Мы спрыгиваем на землю и ныряем под вагон. А вот и наш эшелон, дымится трубами буржуек, темнеет брезентом орудий и поблескивает штыками часовых у вагонов. Мелькнула трусливая мысль – проскочить в свой вагон, прикинуться ветошью и не отсвечивать, дескать, мы и не отлучались никуда. Но то, что наша отлучка прошла незамеченной для начальства – относится к ненаучной фантастике. Решив, что неприятности надо встречать лицом к лицу, а не поворачиваться к ним задом, я решительно направляюсь к вагону, в котором расположился взвод управления и отделение материального обеспечения, а также комбат и санинструктор. Сашка со своей злополучной винтовкой едва поспевает за мной.

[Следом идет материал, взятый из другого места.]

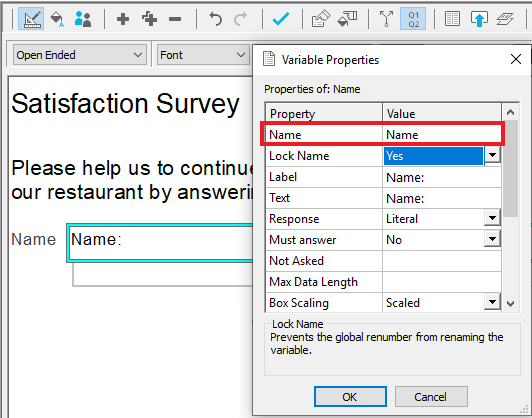Click the upload arrow publish icon
The image size is (532, 418).
[479, 19]
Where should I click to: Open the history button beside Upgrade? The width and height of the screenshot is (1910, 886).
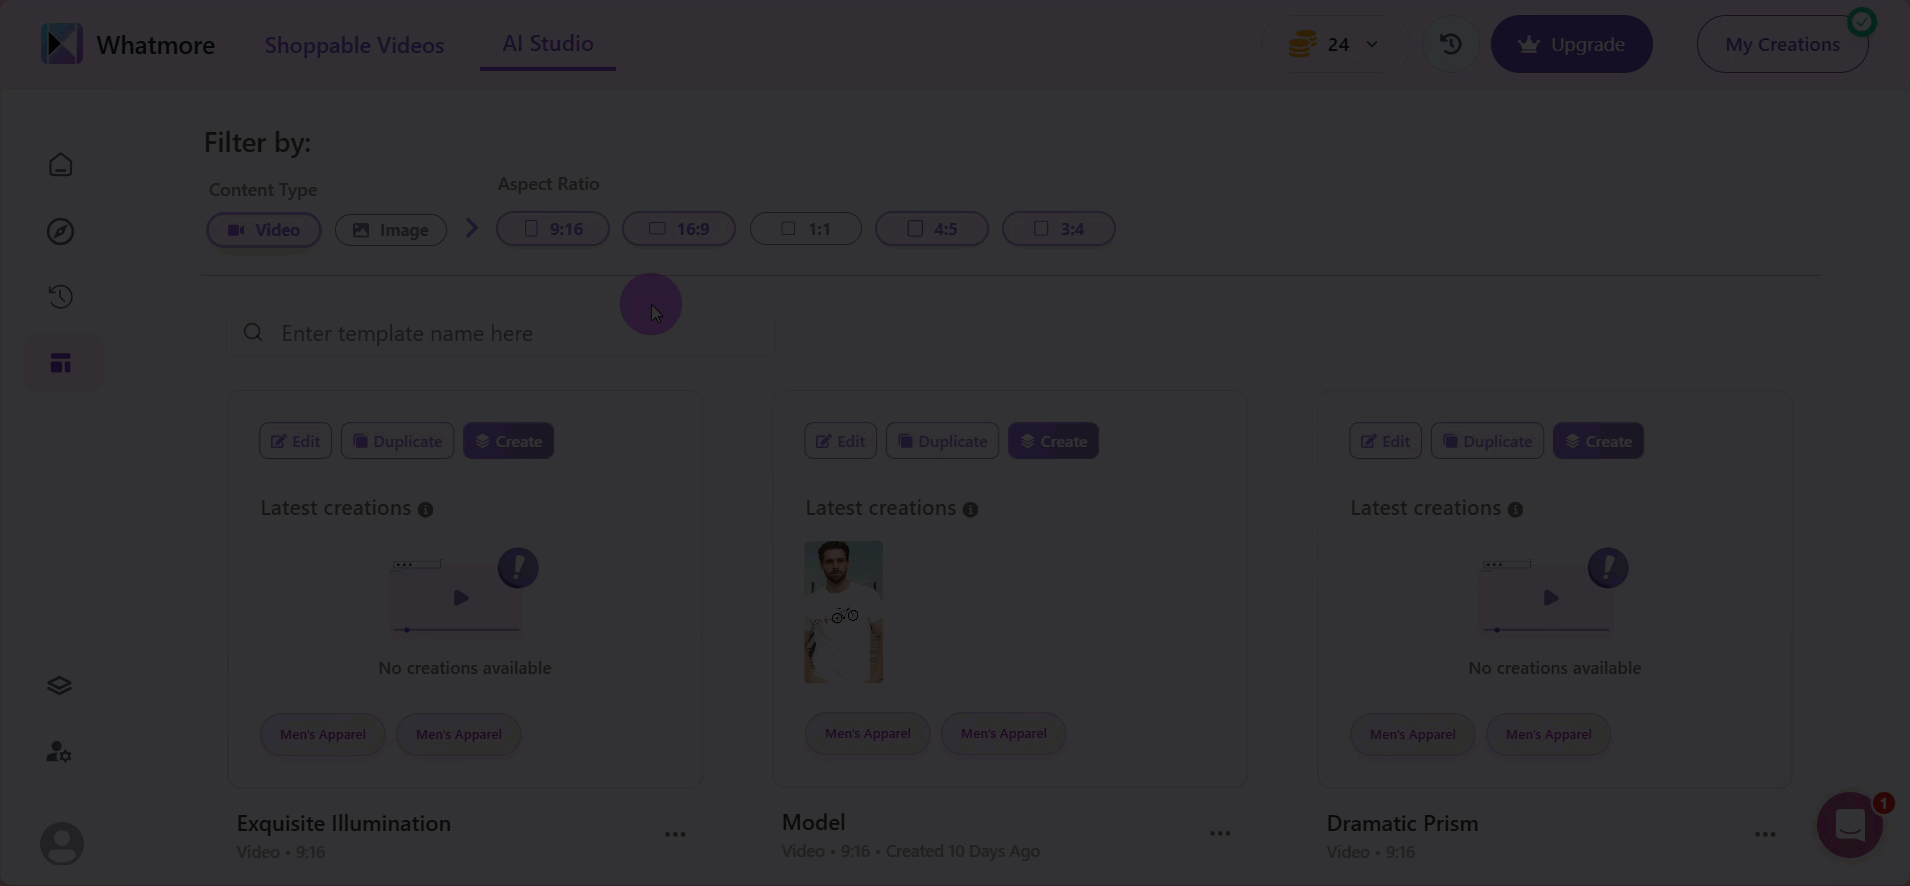coord(1450,44)
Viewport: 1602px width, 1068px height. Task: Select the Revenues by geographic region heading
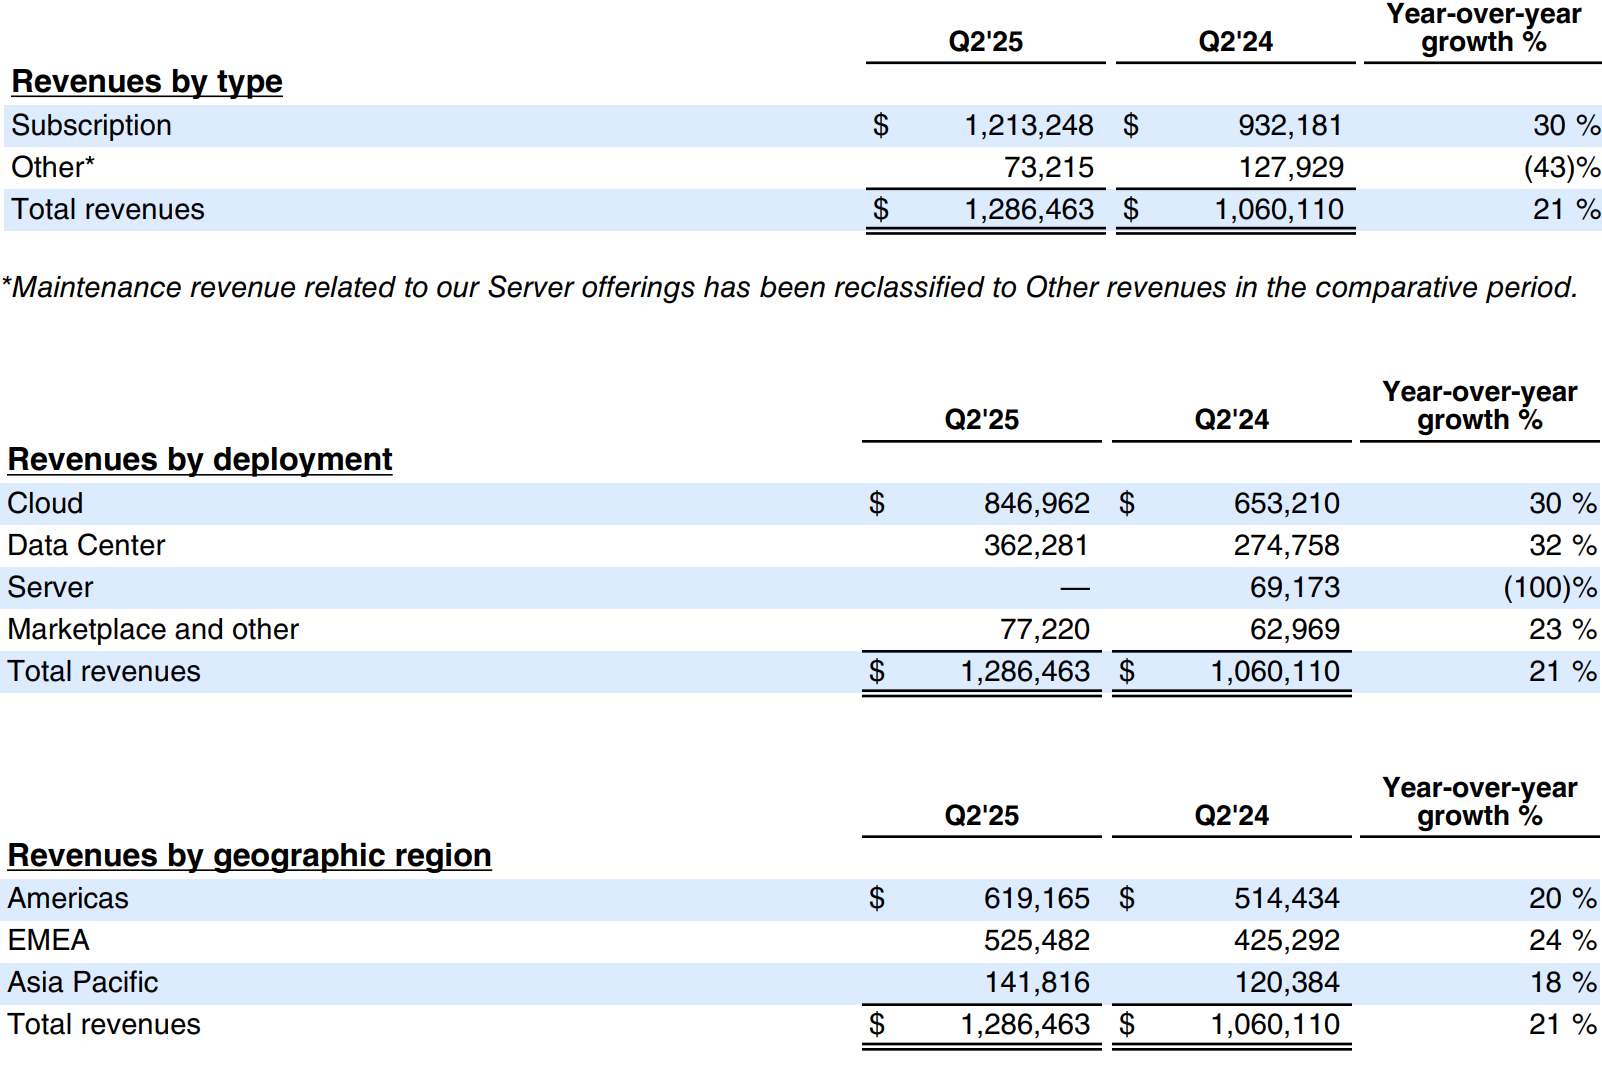pos(249,855)
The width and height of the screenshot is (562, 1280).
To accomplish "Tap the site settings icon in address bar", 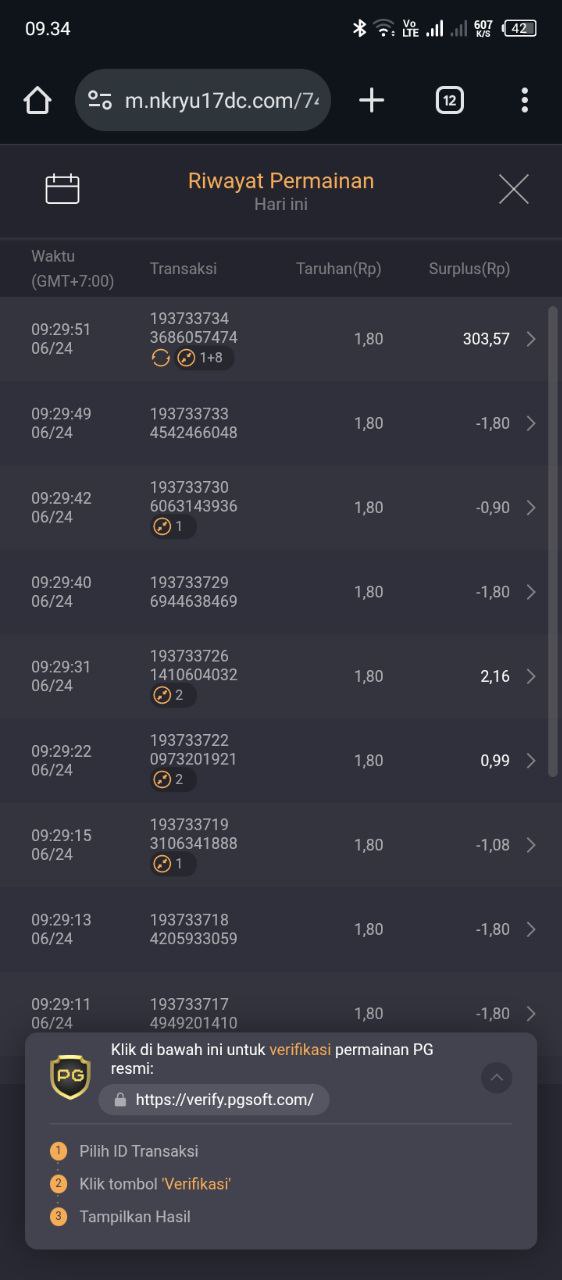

Часовой у вагона нас узнает и пропускает без звука. Дверь вагона, по причине сбережения тепла, закрыта наглухо и приходится несколько раз стукнуть по ней кулаком, прежде чем она покатилась в сторону. Платформы на запасных путях нет, пол теплушки оказывается на уровне моей груди, а у заряжающего над ним только голова торчит. В вагон нас буквально втаскивают за руки. За левую меня тащит сержант Федонин и, как только я оказываюсь на ногах, подмигивает мне, не рискуя ничего сказать вслух. И как это следует понимать? Все в порядке?

— Явились?

Серега делает шаг в сторону и мы оказываемся перед комбатом.

— Так точно, явились, товарищ старший лейтенант.

— А ты что, язык проглотил?

Филаткин характеризует умственные способности Коновалова очень нехорошими словами. Такими, что даже в этой ситуации режут слух.